I ricercatori hanni dimostrato che, incrementando l’espressione del gene parkina, la vita media dei moscerini, che normalmente non supera i due mesi, risulta più lunga del 25 per cento. “I moscerini del gruppo di controllo, cioè quelli non trattati, erano tutti morti al giorno 50”, aggiunge Walker. “Nel gruppo con parkina sovraespressa circa la metà della popolazione è ancora viva trascorso tale periodo: manipolando solo uno dei 15.000 geni del moscerino le conseguenze per l’organismo sono profonde”.

Gli autori sottolineano che incrementando i livelli di parkina, gli insetti non solo vivevano più a lungo, ma rimanevano anche in salute, attivi e fertili.

L’effetto dell’espressione del gene parkina può essere compreso considerando il complesso processo di formazione delle proteine. Queste molecole sono lunghe catene di amminoacidi che, per essere funzionali, devono essere ripiegate più volte fino ad arrivare alla loro conformazione definitiva. Quando questo processo avviene in modo non corretto, il macchinario cellulare cerca di riparare la proteina; a volte tuttavia la riparazione non va a buon fine, e la proteina mutata dev’essere scartata per non produrre danni.

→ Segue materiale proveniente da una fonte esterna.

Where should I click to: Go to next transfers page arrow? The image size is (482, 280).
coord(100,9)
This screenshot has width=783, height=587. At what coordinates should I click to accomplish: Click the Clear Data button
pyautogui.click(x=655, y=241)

In questo quadro, le ricerche hanno dimostrato che il ruolo della parkina consiste nel “contrassegnare” le proteine che devono essere scartate. Col tempo, questa importante funzione d’individuazione e di scarto delle proteine danneggiate perde funzionalità, ed è per questo che il processo d’invecchiamento è associato all’accumulo di proteine danneggiate tossiche.

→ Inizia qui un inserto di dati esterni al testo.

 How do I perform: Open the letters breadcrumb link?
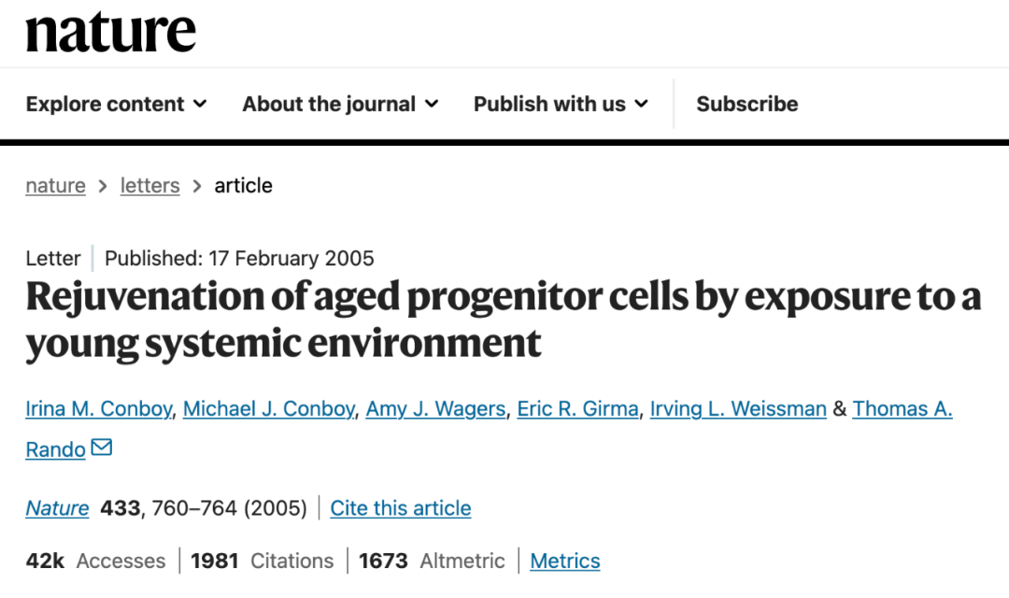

“Il gene marca le proteine danneggiate, in modo che le cellule possano scartarle prima che diventino tossiche, ma è coinvolto anche nella rimozione dalle cellule dei mitocondri, le centrali energetiche delle cellule, quando sono danneggiate”, ha concluso Walker. “Il risultato della nostra ricerca sui moscerini porta a ipotizzare che il gene parkina possa essere un importante bersaglio terapeutico per le malattie neurodegenerative e forse anche per altre malattie legate all’invecchiamento, come Alzheimer, Parkinson, cancro, ictus, malattie cardiovascolari e diabete: invece di studiare queste malattie una per una, pensiamo che sia possibile intervenire sull’invecchiamento e ritardare così l’insorgenza delle malattie che sono correlate a questo processo”.